# DATA EXCERPTS
· · · ·
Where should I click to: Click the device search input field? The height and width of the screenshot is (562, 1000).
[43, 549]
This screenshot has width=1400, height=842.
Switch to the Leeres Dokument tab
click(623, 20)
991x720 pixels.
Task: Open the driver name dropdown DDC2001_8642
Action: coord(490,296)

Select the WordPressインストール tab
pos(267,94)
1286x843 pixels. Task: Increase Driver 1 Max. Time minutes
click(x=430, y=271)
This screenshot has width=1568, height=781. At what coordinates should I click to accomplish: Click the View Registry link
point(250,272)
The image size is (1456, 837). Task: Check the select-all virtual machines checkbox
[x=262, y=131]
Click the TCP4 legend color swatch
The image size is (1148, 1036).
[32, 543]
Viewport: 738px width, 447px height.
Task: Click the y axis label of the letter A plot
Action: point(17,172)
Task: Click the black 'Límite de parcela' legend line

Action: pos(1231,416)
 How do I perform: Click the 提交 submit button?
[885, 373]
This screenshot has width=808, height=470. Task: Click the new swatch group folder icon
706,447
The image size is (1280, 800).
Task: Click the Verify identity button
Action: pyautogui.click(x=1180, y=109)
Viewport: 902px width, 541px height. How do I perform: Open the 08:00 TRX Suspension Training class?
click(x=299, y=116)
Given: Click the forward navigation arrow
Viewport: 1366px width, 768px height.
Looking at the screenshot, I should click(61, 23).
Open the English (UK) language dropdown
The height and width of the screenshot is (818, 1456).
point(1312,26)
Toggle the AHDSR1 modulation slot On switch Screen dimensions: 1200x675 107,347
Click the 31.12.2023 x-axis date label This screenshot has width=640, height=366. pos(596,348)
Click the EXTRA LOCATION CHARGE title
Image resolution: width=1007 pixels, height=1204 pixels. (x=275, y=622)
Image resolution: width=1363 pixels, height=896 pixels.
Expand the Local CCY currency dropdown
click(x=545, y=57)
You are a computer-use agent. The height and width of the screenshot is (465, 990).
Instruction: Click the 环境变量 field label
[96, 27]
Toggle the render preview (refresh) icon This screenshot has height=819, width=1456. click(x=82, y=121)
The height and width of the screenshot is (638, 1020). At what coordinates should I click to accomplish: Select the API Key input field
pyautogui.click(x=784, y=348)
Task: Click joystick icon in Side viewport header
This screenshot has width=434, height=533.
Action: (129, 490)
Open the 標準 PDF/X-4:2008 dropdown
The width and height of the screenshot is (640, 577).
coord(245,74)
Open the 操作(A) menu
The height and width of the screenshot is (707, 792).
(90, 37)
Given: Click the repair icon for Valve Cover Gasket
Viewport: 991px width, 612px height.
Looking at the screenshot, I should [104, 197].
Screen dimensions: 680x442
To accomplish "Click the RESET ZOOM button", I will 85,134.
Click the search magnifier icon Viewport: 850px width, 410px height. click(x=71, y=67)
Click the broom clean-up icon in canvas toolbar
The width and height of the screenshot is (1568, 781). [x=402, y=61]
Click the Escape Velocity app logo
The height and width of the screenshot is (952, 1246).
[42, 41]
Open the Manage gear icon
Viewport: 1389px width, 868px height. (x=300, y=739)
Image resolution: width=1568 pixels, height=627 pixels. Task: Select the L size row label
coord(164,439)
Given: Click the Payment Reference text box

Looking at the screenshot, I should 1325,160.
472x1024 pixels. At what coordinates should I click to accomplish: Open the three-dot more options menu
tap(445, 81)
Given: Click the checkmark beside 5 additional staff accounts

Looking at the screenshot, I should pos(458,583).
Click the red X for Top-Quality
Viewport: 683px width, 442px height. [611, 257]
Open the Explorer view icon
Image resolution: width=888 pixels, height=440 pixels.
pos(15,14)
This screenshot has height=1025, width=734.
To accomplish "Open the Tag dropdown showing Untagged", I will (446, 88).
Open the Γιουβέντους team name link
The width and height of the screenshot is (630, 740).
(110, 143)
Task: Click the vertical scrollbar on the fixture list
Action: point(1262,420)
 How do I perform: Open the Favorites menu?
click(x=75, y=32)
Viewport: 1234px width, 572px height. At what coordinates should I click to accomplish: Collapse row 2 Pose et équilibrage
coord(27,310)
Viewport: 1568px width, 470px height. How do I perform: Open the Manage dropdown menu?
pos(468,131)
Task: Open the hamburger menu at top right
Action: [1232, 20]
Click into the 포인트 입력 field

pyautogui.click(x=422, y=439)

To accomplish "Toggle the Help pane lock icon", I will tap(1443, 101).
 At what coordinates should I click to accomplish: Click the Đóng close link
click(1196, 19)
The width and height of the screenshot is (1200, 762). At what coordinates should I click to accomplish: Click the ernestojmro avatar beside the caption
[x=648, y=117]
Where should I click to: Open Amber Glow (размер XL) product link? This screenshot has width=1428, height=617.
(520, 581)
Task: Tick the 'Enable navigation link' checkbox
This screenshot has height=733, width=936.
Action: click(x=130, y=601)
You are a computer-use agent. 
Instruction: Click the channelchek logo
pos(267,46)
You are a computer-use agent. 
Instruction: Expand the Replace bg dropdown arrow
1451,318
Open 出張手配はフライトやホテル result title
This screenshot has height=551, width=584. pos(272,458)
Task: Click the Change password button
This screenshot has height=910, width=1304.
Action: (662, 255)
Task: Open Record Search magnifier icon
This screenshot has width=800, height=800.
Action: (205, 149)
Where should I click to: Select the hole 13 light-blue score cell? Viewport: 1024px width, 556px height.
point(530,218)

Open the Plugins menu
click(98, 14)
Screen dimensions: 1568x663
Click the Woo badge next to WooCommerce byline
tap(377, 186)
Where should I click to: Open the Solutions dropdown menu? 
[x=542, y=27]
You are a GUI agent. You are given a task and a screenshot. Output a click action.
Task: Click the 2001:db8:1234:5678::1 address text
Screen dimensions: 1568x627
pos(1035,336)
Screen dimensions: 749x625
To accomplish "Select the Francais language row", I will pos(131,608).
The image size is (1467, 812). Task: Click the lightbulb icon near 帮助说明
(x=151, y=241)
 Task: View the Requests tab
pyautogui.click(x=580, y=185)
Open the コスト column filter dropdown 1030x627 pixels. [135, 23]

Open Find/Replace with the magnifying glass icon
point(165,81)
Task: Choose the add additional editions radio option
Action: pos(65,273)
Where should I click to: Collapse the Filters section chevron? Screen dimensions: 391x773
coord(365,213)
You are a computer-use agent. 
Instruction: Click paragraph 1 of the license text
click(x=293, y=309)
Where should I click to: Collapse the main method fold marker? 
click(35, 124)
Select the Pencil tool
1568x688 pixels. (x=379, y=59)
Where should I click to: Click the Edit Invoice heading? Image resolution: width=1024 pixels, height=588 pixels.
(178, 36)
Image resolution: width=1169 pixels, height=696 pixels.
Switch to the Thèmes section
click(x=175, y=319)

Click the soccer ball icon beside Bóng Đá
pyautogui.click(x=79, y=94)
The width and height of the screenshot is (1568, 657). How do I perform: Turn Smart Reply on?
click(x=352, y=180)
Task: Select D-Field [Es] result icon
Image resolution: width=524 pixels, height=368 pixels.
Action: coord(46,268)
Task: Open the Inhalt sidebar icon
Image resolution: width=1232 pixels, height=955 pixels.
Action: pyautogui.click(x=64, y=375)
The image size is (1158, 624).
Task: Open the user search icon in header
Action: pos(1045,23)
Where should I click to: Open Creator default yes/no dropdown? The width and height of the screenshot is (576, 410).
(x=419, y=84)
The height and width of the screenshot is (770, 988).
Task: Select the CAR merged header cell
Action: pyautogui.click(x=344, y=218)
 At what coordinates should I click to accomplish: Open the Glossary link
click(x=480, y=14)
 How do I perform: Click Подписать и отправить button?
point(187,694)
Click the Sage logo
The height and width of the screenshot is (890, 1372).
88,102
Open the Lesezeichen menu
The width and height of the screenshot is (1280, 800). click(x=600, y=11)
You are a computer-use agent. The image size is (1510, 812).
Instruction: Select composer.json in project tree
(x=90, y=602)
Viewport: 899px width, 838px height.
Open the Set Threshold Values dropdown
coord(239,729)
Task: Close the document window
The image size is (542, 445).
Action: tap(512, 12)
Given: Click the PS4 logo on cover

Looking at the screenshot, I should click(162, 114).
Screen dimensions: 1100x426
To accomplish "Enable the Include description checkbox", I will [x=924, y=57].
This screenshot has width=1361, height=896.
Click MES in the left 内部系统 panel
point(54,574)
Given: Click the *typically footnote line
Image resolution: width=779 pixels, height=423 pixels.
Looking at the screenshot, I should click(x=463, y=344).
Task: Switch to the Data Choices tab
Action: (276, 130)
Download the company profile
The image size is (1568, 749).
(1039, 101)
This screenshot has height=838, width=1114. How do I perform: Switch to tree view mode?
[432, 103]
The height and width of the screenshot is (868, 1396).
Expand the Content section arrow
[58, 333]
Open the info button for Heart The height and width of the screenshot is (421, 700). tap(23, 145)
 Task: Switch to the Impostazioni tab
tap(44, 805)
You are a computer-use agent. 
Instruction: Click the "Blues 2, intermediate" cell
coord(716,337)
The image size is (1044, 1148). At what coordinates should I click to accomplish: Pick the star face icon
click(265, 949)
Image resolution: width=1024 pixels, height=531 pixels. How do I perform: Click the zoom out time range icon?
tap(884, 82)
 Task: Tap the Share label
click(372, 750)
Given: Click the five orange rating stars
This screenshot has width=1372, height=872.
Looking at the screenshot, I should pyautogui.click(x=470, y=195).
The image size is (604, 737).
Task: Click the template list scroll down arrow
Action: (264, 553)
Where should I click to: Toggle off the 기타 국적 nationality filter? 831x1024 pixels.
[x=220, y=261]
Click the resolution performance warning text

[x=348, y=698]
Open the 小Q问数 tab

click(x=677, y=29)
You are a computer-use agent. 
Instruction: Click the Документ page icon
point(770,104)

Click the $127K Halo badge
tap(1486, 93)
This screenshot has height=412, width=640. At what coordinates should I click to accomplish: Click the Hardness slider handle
· · · ·
# DIRECTIONS FOR THIS TASK
Pull out every line in the rows above that contains the string "legend". Case counts, so a line counts only if the letters match in case too.

# REPLY
Click the TCP4 legend color swatch
Task: Click the black 'Límite de parcela' legend line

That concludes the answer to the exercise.